We recently moved to a new home in the south Bay Area which meant I had to reorganize my books. Over the years, I have accumulated more data science books than one might imagine – upwards of a hundred. While it seems like learning from books (as opposed to online sources) is going out of style, I automatically gravitate toward my physical bookshelf when confronted with a problem.
So, I thought I would take a break from digging into research papers and instead put together a brief list of some of my favorite books in the world of statistics, econometrics, and programming. I firmly believe they belong on every data scientist’s bookshelf.
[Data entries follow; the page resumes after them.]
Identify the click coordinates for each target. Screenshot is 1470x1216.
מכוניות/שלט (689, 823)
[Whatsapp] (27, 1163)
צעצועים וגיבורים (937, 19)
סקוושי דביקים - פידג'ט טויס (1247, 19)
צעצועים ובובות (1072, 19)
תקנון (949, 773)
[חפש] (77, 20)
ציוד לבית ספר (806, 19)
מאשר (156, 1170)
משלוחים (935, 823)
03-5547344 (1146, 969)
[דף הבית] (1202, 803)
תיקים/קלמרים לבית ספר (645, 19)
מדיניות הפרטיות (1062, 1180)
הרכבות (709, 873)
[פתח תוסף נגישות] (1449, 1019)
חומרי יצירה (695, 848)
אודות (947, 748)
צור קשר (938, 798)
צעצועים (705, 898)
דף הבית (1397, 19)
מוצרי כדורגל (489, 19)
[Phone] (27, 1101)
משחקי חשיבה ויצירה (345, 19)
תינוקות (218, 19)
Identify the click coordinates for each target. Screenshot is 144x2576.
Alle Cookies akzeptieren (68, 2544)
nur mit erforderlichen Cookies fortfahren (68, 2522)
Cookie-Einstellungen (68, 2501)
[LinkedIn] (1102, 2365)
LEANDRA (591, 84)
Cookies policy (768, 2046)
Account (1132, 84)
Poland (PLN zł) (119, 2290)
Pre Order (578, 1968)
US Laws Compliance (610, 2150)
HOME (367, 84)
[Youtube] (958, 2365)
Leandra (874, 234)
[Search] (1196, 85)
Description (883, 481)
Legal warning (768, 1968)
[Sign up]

Successfully communicating the findings of our analyses is an essential part of being an effective data scientist. If you are anything like me, you can benefit from some lessons in “clarity and grace.” The following are two classic books that have completely transformed how I think about communicating my thoughts, ideas, and results. If I were to suggest a single book from this entire page, I’d pick any of these two. Look for an older edition that costs much less.
- “Style: Lessons in Clarity and Grace” by J. Williams (Pearson)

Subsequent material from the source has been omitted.